begin Excerpt

Wow. Joan Burke has really mellowed.

It doesn't seem like that long ago she was grilling potential candidates for the job of president of Memorial University and pressing them for their vision of the institution and its relationship with the provincial government.

A couple of years later, when she had been out of the education portfolio for awhile and then was shuffled back into it, she was so confident of her role that she didn't even need briefing notes, preferring instead to "drill down" into the workings of the department through verbal discussions with staff.

But these days, she doesn't seem to have the same bravado. She says she was intimidated by a nasty voice mail message from Liberal MHA Jim Bennett on her constituency office phone - the tone of which was admittedly bullying and bellicose - so much so that she could not bring herself to speak of it for weeks.

And now, instead of boldly plowing ahead with her duties as minister of the Department of Advanced Education and Skills, she has hired former auditor general and failed Conservative candidate John Noseworthy on a lucrative one-year contract to help her figure out how the department should run.

Without so much as holding a competition for the position!

end Excerpt

== Things to do ==
**A)** Answer these from the Joan Burke excerpt:
(i) Which university's presidential candidates did Burke once grill?
(ii) Who left the voice mail message on her constituency office phone?
(iii) How long is John Noseworthy's contract?
**B)** Reproduce the stretch of the Joan Burke excerpt from "It doesn't seem" through "it for weeks.".
The material after this point has no connection to the Joan Burke excerpt.

begin Recorded data

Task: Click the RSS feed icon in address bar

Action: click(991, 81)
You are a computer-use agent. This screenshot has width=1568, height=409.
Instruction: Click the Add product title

end Recorded data

== Final answers ==
**A)**
(i) Memorial University
(ii) Liberal MHA Jim Bennett
(iii) One year

**B)**
It doesn't seem like that long ago she was grilling potential candidates for the job of president of Memorial University and pressing them for their vision of the institution and its relationship with the provincial government.

A couple of years later, when she had been out of the education portfolio for awhile and then was shuffled back into it, she was so confident of her role that she didn't even need briefing notes, preferring instead to "drill down" into the workings of the department through verbal discussions with staff.

But these days, she doesn't seem to have the same bravado. She says she was intimidated by a nasty voice mail message from Liberal MHA Jim Bennett on her constituency office phone - the tone of which was admittedly bullying and bellicose - so much so that she could not bring herself to speak of it for weeks.